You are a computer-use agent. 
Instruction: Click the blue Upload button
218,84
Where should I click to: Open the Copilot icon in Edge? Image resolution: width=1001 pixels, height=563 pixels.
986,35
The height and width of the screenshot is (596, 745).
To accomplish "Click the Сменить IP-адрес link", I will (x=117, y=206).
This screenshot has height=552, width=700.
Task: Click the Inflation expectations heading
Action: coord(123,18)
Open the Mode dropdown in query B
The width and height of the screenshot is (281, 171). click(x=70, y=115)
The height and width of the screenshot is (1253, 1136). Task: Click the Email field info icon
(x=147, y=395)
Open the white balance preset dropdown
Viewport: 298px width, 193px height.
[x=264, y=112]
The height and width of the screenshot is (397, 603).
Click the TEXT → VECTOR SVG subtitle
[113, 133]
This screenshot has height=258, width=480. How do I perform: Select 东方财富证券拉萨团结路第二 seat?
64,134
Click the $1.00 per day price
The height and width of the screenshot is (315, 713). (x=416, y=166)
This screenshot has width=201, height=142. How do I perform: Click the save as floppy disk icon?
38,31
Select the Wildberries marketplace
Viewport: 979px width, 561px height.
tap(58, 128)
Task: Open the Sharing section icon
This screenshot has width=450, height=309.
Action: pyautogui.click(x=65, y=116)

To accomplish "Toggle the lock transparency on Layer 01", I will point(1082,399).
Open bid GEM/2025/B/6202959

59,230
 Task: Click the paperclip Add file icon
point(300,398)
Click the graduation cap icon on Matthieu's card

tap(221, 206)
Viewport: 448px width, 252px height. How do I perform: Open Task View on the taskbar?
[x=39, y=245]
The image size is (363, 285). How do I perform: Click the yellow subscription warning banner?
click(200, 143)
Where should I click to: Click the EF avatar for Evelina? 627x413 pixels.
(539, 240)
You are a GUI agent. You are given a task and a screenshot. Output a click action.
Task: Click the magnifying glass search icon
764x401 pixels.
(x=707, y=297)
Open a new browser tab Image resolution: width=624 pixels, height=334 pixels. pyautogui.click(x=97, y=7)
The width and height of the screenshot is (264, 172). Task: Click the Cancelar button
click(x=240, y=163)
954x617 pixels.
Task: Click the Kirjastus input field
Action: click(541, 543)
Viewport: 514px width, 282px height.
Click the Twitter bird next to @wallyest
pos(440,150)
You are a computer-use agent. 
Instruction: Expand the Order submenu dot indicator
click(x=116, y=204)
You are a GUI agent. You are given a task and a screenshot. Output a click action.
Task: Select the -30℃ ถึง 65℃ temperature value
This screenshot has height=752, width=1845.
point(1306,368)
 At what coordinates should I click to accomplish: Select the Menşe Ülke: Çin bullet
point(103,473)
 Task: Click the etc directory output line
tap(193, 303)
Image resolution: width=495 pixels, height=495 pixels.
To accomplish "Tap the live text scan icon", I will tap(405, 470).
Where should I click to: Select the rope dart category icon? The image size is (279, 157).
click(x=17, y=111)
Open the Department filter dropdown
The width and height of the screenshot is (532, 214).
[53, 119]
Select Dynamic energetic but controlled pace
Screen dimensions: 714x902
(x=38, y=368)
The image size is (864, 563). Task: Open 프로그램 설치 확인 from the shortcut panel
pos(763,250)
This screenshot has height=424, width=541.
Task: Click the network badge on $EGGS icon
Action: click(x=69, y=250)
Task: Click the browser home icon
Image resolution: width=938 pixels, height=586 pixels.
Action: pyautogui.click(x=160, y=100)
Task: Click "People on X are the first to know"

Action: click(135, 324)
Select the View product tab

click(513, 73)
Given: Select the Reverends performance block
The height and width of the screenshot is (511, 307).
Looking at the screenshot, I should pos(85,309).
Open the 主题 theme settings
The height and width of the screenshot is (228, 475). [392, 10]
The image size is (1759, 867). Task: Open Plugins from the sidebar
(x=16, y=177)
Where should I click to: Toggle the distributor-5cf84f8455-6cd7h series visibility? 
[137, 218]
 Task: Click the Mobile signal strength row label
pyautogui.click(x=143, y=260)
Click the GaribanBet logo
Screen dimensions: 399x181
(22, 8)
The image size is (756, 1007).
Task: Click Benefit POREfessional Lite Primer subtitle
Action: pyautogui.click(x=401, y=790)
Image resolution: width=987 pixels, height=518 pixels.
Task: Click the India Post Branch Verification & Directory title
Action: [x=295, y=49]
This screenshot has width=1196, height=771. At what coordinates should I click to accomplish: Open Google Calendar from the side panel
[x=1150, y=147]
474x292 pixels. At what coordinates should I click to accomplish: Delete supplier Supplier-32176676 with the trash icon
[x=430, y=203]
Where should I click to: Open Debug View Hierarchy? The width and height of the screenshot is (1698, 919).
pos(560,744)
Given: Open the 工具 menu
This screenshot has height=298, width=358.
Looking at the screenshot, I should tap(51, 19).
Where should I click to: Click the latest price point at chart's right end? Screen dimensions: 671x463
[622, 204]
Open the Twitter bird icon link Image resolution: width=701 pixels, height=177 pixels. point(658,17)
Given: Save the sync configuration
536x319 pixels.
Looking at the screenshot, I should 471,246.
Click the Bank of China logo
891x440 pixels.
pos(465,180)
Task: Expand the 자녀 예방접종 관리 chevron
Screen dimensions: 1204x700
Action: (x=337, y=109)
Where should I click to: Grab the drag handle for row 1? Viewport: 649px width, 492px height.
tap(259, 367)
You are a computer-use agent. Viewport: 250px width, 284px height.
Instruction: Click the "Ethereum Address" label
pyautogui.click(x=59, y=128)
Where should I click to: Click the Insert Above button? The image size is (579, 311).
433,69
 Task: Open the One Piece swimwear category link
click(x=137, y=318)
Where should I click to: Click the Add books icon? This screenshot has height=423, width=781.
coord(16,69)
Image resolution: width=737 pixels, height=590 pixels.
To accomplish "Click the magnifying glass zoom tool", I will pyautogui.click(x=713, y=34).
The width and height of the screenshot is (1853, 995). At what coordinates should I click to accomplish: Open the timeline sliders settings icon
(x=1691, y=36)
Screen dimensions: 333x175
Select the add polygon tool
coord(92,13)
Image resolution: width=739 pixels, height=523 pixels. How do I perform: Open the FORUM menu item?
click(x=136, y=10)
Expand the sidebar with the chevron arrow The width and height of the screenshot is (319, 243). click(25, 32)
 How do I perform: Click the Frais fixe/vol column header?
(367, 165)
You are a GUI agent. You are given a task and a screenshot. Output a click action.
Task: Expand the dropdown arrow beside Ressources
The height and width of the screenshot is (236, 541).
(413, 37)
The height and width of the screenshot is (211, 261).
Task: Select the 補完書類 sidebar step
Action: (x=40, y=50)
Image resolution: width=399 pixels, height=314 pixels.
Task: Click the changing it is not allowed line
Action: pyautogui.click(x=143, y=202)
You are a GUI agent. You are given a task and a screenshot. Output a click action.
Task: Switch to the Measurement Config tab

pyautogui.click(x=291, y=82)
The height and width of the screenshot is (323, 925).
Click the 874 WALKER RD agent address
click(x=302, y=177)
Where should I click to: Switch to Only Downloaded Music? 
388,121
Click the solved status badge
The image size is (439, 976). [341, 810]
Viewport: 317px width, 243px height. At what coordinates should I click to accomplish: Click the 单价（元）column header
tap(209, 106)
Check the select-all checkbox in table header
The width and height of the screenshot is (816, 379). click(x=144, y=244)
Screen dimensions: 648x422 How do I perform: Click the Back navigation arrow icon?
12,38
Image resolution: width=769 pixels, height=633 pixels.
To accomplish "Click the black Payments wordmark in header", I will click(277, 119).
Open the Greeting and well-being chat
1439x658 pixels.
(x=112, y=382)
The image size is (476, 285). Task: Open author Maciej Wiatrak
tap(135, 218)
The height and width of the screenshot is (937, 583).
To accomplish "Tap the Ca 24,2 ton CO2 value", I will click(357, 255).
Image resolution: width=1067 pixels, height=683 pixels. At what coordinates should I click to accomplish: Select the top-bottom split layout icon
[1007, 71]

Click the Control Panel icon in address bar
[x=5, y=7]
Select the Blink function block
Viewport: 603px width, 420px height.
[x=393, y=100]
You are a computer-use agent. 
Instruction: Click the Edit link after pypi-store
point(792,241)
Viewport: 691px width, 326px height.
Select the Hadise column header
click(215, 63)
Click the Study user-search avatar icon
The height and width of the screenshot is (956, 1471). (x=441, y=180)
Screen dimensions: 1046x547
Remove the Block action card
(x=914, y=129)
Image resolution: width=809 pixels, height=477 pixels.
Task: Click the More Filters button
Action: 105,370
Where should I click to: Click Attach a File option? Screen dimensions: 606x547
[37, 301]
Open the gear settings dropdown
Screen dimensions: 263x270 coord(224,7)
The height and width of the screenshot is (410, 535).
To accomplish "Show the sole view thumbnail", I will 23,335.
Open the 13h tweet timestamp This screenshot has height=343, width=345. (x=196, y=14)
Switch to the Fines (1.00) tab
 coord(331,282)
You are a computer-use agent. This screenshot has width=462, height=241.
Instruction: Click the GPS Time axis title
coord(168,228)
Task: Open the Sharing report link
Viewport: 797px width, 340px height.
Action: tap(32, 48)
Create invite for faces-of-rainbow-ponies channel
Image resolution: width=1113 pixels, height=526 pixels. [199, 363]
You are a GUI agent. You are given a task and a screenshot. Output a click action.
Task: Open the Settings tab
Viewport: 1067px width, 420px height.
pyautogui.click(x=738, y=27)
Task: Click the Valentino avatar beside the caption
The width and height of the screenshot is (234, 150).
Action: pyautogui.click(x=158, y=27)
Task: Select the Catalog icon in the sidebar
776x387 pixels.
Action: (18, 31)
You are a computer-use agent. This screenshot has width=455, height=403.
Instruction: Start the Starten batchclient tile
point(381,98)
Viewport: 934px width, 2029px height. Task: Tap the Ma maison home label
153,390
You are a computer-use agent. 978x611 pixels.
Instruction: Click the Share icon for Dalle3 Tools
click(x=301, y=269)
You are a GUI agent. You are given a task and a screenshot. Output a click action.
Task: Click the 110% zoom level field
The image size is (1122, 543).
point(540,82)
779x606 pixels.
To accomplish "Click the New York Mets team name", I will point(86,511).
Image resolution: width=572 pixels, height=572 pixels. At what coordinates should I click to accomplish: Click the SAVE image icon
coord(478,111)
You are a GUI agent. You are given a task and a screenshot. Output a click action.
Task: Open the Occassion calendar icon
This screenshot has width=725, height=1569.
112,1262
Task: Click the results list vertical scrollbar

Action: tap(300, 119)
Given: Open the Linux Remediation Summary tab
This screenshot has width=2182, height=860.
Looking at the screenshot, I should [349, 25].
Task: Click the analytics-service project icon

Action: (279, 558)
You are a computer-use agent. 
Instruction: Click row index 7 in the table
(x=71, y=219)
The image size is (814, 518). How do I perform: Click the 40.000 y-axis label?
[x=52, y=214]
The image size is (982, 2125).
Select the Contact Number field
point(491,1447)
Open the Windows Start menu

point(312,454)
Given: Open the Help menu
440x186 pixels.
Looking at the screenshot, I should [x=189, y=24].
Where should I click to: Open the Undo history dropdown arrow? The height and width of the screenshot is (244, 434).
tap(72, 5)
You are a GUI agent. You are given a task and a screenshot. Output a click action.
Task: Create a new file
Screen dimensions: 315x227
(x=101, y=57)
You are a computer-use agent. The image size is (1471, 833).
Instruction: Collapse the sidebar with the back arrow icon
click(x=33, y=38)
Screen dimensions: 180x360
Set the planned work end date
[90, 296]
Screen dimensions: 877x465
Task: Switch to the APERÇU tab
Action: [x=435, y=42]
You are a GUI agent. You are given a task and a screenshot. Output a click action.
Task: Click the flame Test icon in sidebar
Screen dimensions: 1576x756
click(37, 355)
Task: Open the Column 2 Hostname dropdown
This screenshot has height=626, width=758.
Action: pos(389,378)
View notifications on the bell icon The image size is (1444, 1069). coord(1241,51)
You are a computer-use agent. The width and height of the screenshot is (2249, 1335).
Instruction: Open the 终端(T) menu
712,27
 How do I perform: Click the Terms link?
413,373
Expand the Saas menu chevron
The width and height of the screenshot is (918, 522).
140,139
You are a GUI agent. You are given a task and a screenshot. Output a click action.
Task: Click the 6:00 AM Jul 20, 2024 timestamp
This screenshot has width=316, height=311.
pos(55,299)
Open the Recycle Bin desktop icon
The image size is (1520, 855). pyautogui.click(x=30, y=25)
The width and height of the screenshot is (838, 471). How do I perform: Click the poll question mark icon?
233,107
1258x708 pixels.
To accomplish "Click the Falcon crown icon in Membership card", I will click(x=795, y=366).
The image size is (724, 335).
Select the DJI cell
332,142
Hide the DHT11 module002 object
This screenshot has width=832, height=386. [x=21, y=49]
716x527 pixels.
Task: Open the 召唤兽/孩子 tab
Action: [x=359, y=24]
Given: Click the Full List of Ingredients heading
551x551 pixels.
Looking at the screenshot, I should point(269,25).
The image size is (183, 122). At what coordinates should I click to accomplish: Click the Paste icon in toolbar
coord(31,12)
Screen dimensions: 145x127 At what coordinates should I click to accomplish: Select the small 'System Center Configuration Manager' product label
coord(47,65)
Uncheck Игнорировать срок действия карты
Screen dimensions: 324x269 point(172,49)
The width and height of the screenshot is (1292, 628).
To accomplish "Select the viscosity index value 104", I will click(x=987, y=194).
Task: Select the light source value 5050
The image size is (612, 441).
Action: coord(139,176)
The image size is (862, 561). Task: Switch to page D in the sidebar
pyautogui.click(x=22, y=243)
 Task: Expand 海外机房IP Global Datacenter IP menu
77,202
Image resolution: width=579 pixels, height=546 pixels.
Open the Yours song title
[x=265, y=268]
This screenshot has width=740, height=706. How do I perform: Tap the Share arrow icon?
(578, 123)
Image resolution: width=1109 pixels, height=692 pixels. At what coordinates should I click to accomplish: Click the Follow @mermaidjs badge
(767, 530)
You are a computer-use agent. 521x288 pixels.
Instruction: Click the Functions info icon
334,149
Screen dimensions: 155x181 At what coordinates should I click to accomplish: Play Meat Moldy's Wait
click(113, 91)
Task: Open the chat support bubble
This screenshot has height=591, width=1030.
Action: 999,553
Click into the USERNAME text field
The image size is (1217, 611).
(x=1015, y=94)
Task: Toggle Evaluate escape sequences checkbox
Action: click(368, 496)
------------------------------------
Problem details - Format the records above, from the line containing "Task: Click the browser home icon" through the line containing "[x=430, y=203]", as a JSON list of strings with one string per line and blank lines omitted.

Answer to the exercise -
[
  "Task: Click the browser home icon",
  "Image resolution: width=938 pixels, height=586 pixels.",
  "Action: pyautogui.click(x=160, y=100)",
  "Task: Click \"People on X are the first to know\"",
  "Action: click(135, 324)",
  "Select the View product tab",
  "click(513, 73)",
  "Given: Select the Reverends performance block",
  "The height and width of the screenshot is (511, 307).",
  "Looking at the screenshot, I should pos(85,309).",
  "Open the 主题 theme settings",
  "The height and width of the screenshot is (228, 475). [392, 10]",
  "The image size is (1759, 867). Task: Open Plugins from the sidebar",
  "(x=16, y=177)",
  "Where should I click to: Toggle the distributor-5cf84f8455-6cd7h series visibility? ",
  "[137, 218]",
  " Task: Click the Mobile signal strength row label",
  "pyautogui.click(x=143, y=260)",
  "Click the GaribanBet logo",
  "Screen dimensions: 399x181",
  "(22, 8)",
  "The image size is (756, 1007).",
  "Task: Click Benefit POREfessional Lite Primer subtitle",
  "Action: pyautogui.click(x=401, y=790)",
  "Image resolution: width=987 pixels, height=518 pixels.",
  "Task: Click the India Post Branch Verification & Directory title",
  "Action: [x=295, y=49]",
  "This screenshot has width=1196, height=771. At what coordinates should I click to accomplish: Open Google Calendar from the side panel",
  "[x=1150, y=147]",
  "474x292 pixels. At what coordinates should I click to accomplish: Delete supplier Supplier-32176676 with the trash icon",
  "[x=430, y=203]"
]